━━ Material supplied

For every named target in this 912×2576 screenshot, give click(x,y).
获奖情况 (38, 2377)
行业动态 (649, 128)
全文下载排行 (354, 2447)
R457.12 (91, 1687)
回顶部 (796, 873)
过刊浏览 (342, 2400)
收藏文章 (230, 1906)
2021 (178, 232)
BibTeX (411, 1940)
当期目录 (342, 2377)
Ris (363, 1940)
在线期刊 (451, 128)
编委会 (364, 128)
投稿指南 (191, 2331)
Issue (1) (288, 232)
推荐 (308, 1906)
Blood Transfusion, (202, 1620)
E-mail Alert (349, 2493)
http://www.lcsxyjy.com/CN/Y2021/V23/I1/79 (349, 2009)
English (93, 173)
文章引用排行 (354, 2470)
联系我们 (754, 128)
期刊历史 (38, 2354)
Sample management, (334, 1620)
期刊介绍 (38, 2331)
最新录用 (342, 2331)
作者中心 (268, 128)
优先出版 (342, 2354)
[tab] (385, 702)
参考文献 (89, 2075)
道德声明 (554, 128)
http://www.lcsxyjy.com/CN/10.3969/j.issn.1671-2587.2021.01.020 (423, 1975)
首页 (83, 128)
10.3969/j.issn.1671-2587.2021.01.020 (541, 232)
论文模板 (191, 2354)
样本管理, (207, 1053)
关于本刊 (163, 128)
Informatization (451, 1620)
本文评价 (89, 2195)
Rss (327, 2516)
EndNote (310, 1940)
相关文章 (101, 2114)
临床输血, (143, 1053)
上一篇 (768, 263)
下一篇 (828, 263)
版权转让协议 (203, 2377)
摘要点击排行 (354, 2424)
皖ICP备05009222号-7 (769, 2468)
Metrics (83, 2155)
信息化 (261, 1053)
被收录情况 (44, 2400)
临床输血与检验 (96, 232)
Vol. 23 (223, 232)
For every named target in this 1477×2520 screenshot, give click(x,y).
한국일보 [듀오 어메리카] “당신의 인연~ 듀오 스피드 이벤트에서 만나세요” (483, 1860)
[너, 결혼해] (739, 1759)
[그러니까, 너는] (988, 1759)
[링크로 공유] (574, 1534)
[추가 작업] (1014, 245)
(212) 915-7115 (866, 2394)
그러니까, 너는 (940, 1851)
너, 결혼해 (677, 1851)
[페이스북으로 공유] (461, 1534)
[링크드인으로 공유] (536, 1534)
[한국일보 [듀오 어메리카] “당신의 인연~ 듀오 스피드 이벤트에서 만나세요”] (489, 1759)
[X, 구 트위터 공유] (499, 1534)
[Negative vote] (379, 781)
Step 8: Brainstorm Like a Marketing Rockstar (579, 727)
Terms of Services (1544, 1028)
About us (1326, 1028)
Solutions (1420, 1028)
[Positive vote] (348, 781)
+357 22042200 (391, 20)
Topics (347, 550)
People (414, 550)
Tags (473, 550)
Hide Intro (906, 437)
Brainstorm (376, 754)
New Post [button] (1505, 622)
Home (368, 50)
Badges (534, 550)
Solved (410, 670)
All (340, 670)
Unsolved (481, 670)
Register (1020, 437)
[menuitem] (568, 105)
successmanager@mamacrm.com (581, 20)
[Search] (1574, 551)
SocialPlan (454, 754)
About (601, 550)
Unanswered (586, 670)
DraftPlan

━━━━

## Directions for this task:
The output should match the records above exactly, entry for entry.

## Result of the task:
For every named target in this 912×2576 screenshot, give click(x,y).
获奖情况 (38, 2377)
行业动态 (649, 128)
全文下载排行 (354, 2447)
R457.12 (91, 1687)
回顶部 (796, 873)
过刊浏览 (342, 2400)
收藏文章 (230, 1906)
2021 (178, 232)
BibTeX (411, 1940)
当期目录 (342, 2377)
Ris (363, 1940)
在线期刊 (451, 128)
编委会 (364, 128)
投稿指南 (191, 2331)
Issue (1) (288, 232)
推荐 (308, 1906)
Blood Transfusion, (202, 1620)
E-mail Alert (349, 2493)
http://www.lcsxyjy.com/CN/Y2021/V23/I1/79 (349, 2009)
English (93, 173)
文章引用排行 (354, 2470)
联系我们 (754, 128)
期刊历史 (38, 2354)
Sample management, (334, 1620)
期刊介绍 (38, 2331)
最新录用 (342, 2331)
作者中心 (268, 128)
优先出版 (342, 2354)
[tab] (385, 702)
参考文献 (89, 2075)
道德声明 (554, 128)
http://www.lcsxyjy.com/CN/10.3969/j.issn.1671-2587.2021.01.020 (423, 1975)
首页 (83, 128)
10.3969/j.issn.1671-2587.2021.01.020 (541, 232)
论文模板 (191, 2354)
样本管理, (207, 1053)
关于本刊 (163, 128)
Informatization (451, 1620)
本文评价 (89, 2195)
Rss (327, 2516)
EndNote (310, 1940)
相关文章 (101, 2114)
临床输血, (143, 1053)
上一篇 (768, 263)
下一篇 (828, 263)
版权转让协议 (203, 2377)
摘要点击排行 (354, 2424)
皖ICP备05009222号-7 (769, 2468)
Metrics (83, 2155)
信息化 (261, 1053)
被收录情况 (44, 2400)
临床输血与检验 (96, 232)
Vol. 23 (223, 232)
For every named target in this 1477×2520 screenshot, give click(x,y).
한국일보 [듀오 어메리카] “당신의 인연~ 듀오 스피드 이벤트에서 만나세요” (483, 1860)
[너, 결혼해] (739, 1759)
[그러니까, 너는] (988, 1759)
[링크로 공유] (574, 1534)
[추가 작업] (1014, 245)
(212) 915-7115 (866, 2394)
그러니까, 너는 (940, 1851)
너, 결혼해 (677, 1851)
[페이스북으로 공유] (461, 1534)
[링크드인으로 공유] (536, 1534)
[한국일보 [듀오 어메리카] “당신의 인연~ 듀오 스피드 이벤트에서 만나세요”] (489, 1759)
[X, 구 트위터 공유] (499, 1534)
[Negative vote] (379, 781)
Step 8: Brainstorm Like a Marketing Rockstar (579, 727)
Terms of Services (1544, 1028)
About us (1326, 1028)
Solutions (1420, 1028)
[Positive vote] (348, 781)
+357 22042200 (391, 20)
Topics (347, 550)
People (414, 550)
Tags (473, 550)
Hide Intro (906, 437)
Brainstorm (376, 754)
New Post [button] (1505, 622)
Home (368, 50)
Badges (534, 550)
Solved (410, 670)
All (340, 670)
Unsolved (481, 670)
Register (1020, 437)
[menuitem] (568, 105)
successmanager@mamacrm.com (581, 20)
[Search] (1574, 551)
SocialPlan (454, 754)
About (601, 550)
Unanswered (586, 670)
DraftPlan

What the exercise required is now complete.